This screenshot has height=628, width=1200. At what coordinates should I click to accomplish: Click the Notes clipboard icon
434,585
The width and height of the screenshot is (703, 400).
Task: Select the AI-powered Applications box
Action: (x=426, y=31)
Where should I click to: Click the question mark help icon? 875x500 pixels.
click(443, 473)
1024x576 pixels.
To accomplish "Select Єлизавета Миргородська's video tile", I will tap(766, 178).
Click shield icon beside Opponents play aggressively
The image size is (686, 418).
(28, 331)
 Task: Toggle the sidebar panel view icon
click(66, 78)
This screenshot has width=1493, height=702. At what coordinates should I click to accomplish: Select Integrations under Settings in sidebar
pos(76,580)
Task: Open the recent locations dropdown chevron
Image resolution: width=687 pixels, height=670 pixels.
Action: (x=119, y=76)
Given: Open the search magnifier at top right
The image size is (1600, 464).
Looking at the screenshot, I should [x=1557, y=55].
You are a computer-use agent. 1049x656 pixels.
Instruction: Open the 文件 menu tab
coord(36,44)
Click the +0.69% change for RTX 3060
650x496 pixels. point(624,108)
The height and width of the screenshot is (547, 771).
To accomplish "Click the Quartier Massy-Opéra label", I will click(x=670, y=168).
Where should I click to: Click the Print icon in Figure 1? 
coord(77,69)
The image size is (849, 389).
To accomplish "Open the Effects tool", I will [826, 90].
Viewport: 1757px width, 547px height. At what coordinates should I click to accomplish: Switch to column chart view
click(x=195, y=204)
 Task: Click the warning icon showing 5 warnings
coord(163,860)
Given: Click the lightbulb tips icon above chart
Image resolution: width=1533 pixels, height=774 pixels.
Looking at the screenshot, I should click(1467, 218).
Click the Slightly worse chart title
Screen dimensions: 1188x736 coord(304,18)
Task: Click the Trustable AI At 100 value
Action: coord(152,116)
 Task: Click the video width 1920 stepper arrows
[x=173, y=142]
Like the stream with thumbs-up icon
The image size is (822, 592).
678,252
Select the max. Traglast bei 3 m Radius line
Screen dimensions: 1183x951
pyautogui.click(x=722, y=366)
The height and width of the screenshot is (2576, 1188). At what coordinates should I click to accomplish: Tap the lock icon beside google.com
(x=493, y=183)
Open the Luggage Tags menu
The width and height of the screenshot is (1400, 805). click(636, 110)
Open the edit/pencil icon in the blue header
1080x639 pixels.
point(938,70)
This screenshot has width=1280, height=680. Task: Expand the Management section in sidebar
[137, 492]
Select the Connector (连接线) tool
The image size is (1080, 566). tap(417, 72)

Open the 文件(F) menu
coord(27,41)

WHAT YOU WILL DO.
Print each line of the data exactly as it was written.

TASK RESPONSE.
This screenshot has height=628, width=1200. At what coordinates should I click to accomplish: Click the Notes clipboard icon
434,585
The width and height of the screenshot is (703, 400).
Task: Select the AI-powered Applications box
Action: (x=426, y=31)
Where should I click to: Click the question mark help icon? 875x500 pixels.
click(443, 473)
1024x576 pixels.
To accomplish "Select Єлизавета Миргородська's video tile", I will tap(766, 178).
Click shield icon beside Opponents play aggressively
The image size is (686, 418).
(28, 331)
 Task: Toggle the sidebar panel view icon
click(66, 78)
This screenshot has width=1493, height=702. At what coordinates should I click to accomplish: Select Integrations under Settings in sidebar
pos(76,580)
Task: Open the recent locations dropdown chevron
Image resolution: width=687 pixels, height=670 pixels.
Action: (x=119, y=76)
Given: Open the search magnifier at top right
The image size is (1600, 464).
Looking at the screenshot, I should [x=1557, y=55].
You are a computer-use agent. 1049x656 pixels.
Instruction: Open the 文件 menu tab
coord(36,44)
Click the +0.69% change for RTX 3060
650x496 pixels. point(624,108)
The height and width of the screenshot is (547, 771).
To accomplish "Click the Quartier Massy-Opéra label", I will click(x=670, y=168).
Where should I click to: Click the Print icon in Figure 1? 
coord(77,69)
The image size is (849, 389).
To accomplish "Open the Effects tool", I will [826, 90].
Viewport: 1757px width, 547px height. At what coordinates should I click to accomplish: Switch to column chart view
click(x=195, y=204)
 Task: Click the warning icon showing 5 warnings
coord(163,860)
Given: Click the lightbulb tips icon above chart
Image resolution: width=1533 pixels, height=774 pixels.
Looking at the screenshot, I should click(1467, 218).
Click the Slightly worse chart title
Screen dimensions: 1188x736 coord(304,18)
Task: Click the Trustable AI At 100 value
Action: coord(152,116)
 Task: Click the video width 1920 stepper arrows
[x=173, y=142]
Like the stream with thumbs-up icon
The image size is (822, 592).
678,252
Select the max. Traglast bei 3 m Radius line
Screen dimensions: 1183x951
pyautogui.click(x=722, y=366)
The height and width of the screenshot is (2576, 1188). At what coordinates should I click to accomplish: Tap the lock icon beside google.com
(x=493, y=183)
Open the Luggage Tags menu
The width and height of the screenshot is (1400, 805). click(636, 110)
Open the edit/pencil icon in the blue header
1080x639 pixels.
point(938,70)
This screenshot has width=1280, height=680. Task: Expand the Management section in sidebar
[137, 492]
Select the Connector (连接线) tool
The image size is (1080, 566). tap(417, 72)

Open the 文件(F) menu
coord(27,41)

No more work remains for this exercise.